Endoscopists greatly overestimate the true size of the colorectal polyps they resect, according to a large study that found an almost two-fold difference in their estimates versus the size of neoplasia as measured in the resected specimen.

The prospective study compared the mean polyp size estimate made by the endoscopist to the actual neoplasia size within a polyp as measured in the specimens of 2,587 polyps from 1,304 patients. According to the investigators, who presented their work at the 2022 Digestive Disease Week (abstract Sa1507), this is the first study to measure actual neoplasia size within polyps and compare it to size estimates made by endoscopists—which constitutes the gold standard for polyp size.

“The advantage of using endoscopist’s estimate for polyp size is that we can give patients an immediate answer as to when to come back for surveillance … Unfortunately, that comes with operator bias. Several studies have shown over- and underestimation compared to the size of the actual resected polyp,” said Rajiv Heda, MD, an internal medicine resident at Tulane University Health Sciences Center, in New Orleans.

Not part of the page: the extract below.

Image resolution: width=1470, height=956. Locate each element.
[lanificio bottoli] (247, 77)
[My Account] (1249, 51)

Dr. Heda performed the analysis on data provided by Heiko Pohl, MD, and colleagues from Dartmouth College Geisel School of Medicine, in Lebanon, N.H.

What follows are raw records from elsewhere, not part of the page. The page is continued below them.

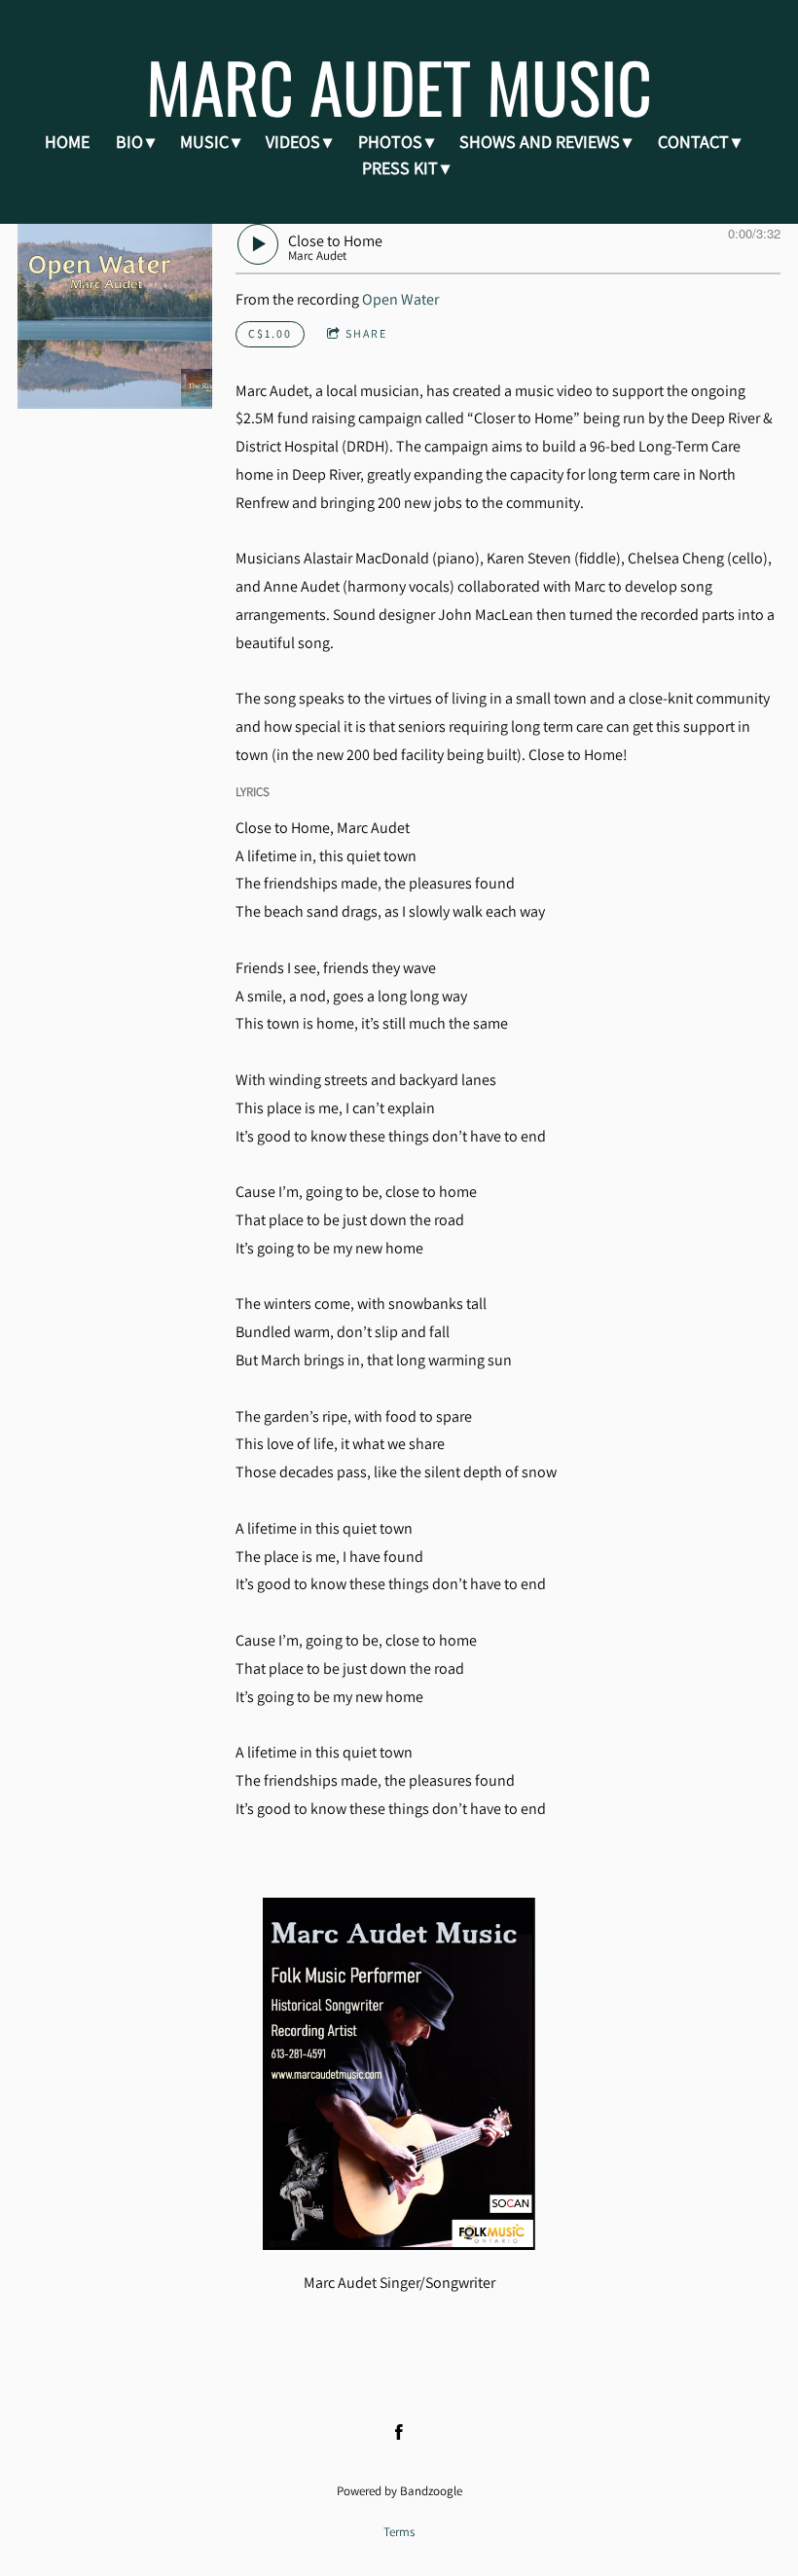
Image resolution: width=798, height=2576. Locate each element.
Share (366, 333)
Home (67, 141)
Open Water (400, 299)
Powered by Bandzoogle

Almost all polyps in the study were adenomatous and removed by cold snare. Endoscopists assessed size (maximum dimension) before resection using a reference tool such as snare size, and pathologists assessed size by measuring the maximum dimension of the neoplasia within the resected specimen.

The endoscopists estimated the median size of polyps to be 4 mm, but the “true size,” based on neoplasia within the polyp specimen, was 2 mm, yielding an absolute difference of 2 mm and a relative size increase of 1.9 over the final measurement. The endoscopists’ estimate, therefore, was nearly double the actual size of the neoplasia, Dr. Heda reported.

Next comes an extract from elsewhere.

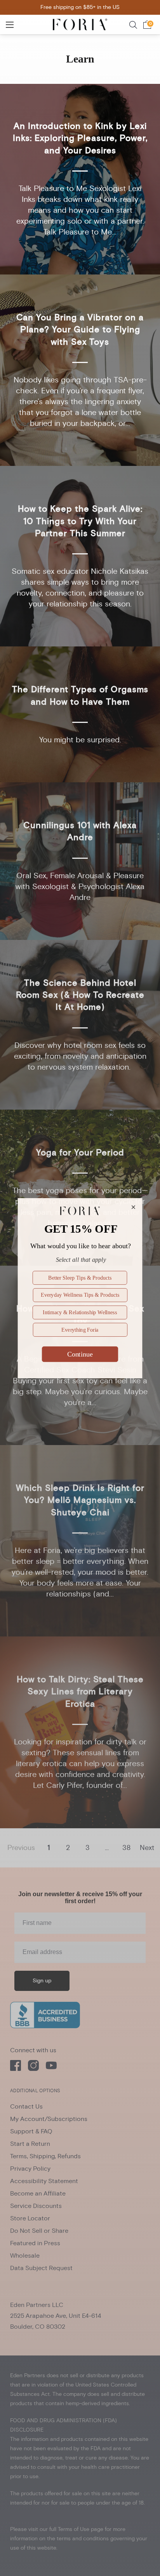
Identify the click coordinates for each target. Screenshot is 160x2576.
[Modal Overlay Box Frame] (79, 1288)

For polyps greater than or equal to 10 mm, the median estimated size was 12 mm, but the true size of neoplasia was 5 mm—translating into a 3.6-fold increase when the means were compared. Importantly, of the 45 polyps estimated to be at least 10 mm or larger, only 8 (18%) were determined by pathologists to contain neoplasia of that size, he said.

Since surveillance interval is determined according to size—with follow-up colonoscopy recommended within 3 to 5 years for polyps greater than or equal to 10 mm—some 82% of patients may be coming back for surveillance colonoscopy “sooner than is necessary,” he suggested.

Samir Gupta, MD, a professor of medicine at the University of California, San Diego Health, who co-authored the US Multi-Society Task Force guidelines on surveillance (Gastrointest Endosc 2020;91[3]:463-485.e5), commented that the current study joins others showing that “size estimation by endoscopists is imprecise.” But whether the findings could weaken the rationale for the surveillance guidelines is unclear, he said, noting that the studies that informed the guidelines were already based on “usual-care” polyp measurement that is something of “a mixed bag.” In other words, he said, “The imprecision is already baked in.”

—Clinical Oncology News staff


Drs. Heda and Gupta reported no relevant financial disclosures.